As the episode played, I got more and more comfortable with the story unfolding. I had my issues (not a single Chester’s Miller thought to demand due process for Barbie after hearing him plea not guilty?!) but overall it was engaging. As always, watching Dean Norris work is mesmerizing. I still think he toes the line between politician and evildoer perfectly.
Seeing Junior struggle between following his father and following the Dome’s commands was surprisingly interesting and reasonably well acted by Alexander Koch. If the show plays its cards right, the evolution of Junior could become something impressive in the long run,
The church scene was interesting in both a good and a bad way. Had the show played up the religious element of the town from day one, it would have be far more believable that the town would be accepting of the construction of gallows and a public execution.
I have to repeat myself here because I don’t like giving this plot element only one sentence: Seriously, not a single Chester’s Miller thought to demand due process for Barbie after hearing him plea not guilty?! I understand the town is distraught and in crisis, but I didn’t feel like there was anything in this episode, or this season, to make an entire town stare in silence as a man who publicly denied the charges against him was about to be hanged.

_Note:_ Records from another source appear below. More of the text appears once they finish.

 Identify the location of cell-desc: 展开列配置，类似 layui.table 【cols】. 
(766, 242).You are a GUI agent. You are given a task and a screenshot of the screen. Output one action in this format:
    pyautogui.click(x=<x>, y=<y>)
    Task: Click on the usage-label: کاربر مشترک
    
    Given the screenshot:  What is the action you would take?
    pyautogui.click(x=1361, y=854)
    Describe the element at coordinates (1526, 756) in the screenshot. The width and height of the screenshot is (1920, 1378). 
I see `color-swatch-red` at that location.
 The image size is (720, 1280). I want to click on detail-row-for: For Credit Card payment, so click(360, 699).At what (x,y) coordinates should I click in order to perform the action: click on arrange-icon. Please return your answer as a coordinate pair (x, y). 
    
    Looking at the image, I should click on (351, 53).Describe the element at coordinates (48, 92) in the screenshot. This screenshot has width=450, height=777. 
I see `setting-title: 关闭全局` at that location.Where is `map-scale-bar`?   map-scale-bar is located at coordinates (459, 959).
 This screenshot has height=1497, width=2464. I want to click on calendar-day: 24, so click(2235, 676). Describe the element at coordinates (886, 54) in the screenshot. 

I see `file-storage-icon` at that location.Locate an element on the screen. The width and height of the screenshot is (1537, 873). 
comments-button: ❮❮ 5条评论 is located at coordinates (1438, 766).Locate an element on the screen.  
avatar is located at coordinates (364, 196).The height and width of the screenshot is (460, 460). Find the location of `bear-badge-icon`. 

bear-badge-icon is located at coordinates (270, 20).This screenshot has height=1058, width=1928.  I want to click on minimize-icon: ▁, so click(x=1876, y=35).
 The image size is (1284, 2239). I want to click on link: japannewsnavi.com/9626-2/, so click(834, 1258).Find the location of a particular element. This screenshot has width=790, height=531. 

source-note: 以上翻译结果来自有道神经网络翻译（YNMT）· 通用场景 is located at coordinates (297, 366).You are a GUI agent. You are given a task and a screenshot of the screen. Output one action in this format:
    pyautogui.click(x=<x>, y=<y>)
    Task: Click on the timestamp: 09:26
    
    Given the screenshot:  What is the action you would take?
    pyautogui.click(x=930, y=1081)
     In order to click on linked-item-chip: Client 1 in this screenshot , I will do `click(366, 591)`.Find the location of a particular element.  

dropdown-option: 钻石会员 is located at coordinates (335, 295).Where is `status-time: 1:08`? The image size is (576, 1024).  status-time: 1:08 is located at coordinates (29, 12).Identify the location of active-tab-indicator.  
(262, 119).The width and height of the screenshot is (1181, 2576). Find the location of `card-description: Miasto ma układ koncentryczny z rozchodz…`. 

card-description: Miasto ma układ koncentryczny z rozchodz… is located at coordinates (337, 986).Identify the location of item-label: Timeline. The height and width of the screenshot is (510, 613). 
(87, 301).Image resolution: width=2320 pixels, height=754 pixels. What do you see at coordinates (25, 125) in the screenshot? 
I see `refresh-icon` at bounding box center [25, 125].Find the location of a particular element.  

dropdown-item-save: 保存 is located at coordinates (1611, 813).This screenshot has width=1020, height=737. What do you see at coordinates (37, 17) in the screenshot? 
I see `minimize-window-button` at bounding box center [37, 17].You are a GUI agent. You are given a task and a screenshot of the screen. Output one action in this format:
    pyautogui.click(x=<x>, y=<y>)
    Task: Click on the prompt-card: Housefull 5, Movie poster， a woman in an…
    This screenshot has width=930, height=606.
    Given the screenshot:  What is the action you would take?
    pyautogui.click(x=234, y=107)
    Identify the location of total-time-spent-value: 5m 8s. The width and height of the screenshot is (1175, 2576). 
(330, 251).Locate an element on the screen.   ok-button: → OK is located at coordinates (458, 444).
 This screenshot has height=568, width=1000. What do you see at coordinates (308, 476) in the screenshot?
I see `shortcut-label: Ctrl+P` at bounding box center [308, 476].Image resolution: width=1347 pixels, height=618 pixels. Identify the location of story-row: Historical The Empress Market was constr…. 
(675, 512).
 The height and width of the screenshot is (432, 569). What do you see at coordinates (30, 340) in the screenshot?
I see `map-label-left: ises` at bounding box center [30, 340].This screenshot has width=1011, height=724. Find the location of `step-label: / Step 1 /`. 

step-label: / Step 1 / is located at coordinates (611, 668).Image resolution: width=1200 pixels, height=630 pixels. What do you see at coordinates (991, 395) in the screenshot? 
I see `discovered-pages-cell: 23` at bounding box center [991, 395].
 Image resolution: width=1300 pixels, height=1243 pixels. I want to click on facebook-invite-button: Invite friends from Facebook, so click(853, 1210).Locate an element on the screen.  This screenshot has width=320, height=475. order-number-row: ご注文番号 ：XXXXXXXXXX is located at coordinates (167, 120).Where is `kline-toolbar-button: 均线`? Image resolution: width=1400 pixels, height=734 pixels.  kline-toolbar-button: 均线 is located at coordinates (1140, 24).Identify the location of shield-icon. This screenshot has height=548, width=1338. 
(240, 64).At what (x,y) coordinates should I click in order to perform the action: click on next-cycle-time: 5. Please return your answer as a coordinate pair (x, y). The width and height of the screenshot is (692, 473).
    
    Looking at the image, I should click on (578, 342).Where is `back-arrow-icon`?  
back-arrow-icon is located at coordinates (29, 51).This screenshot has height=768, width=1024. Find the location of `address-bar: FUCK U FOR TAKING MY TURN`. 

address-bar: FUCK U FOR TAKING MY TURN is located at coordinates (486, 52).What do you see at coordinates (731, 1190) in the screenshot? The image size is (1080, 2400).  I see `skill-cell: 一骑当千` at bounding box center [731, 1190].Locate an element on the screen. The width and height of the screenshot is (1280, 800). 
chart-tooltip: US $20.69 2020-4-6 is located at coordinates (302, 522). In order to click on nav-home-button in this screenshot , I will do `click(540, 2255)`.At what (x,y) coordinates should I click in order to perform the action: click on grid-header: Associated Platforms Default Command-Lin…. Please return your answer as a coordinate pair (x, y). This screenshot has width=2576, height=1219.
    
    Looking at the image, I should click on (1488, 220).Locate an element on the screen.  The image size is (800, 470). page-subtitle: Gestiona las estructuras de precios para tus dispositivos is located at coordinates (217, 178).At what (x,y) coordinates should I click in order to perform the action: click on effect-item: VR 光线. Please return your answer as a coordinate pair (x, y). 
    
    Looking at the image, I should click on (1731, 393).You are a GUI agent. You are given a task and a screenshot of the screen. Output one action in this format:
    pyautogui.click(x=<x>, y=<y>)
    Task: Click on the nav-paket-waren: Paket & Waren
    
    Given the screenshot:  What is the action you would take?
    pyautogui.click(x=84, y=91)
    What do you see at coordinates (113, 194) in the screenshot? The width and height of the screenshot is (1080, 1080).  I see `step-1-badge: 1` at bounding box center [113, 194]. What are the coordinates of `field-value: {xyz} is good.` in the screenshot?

I would go so far as to say it was the most ridiculous thing the series has done.
Let’s move on to slightly better things, though. The apparition of Norrie’s mother revealed far more about the Dome and the beings responsible for the Dome than I expected her to. Not Norrie’s mom said something to the effect of “We’ve been struggling to communicate with you.” The particular phrasing of this, leads me to think the things in control of the Dome are aliens. If that proves to be the case, then I am quite satisfied with the way it was revealed and I must give kudos to the writers for throwing us that big juicy bone.
There was also the ominous warning that the Dome was placed over Chester’s Mill to protect it. This was a huge development in the story and a massive answer doled out to us by the wordslingers at the helm of this series. What is Chester’s Mill being protected from? Is the apparition telling the truth? My best guess is that, given the military’s eagerness to try the MOAB approach to bringing down the Dome, the world surrounding Chester’s Mill is going to experience some kind of radical change. Will it be due to the Dome’s placement? Is the Dome being placed over the town to protect it a self-fulfilling prophecy?
Hopefully we’ll find out more next year in a more consistently entertaining and engaging season of Under the Dome. I’ll be sure to write all about it next summer. I hope you enjoyed these reviews and hope you return next year! In the meantime, check out the rest of The Obsessive Viewer Blog and subscribe to The Obsessive Viewer Podcast on iTunes.
- Blotting out the Dome and plunging the town into darkness reminded me of Mr. Burns’ plan to block out the sun in The Simpsons.
- I loved Barbie’s “you’re a politician” retort to Big Jim’s suggestion that he’s a criminal. I wouldn’t be surprised if whoever was responsible for that line was the one who pitched Barbie’s “you’re a used car salesman” line a few weeks back.
- So because a butterfly flies near you, you’re automatically the monarch of Chester’s Mill? Okay.
- Ending the season with a cliffhanger was a bad move, in my opinion. It didn’t feel like a cliffhanger. It felt like an incomplete episode.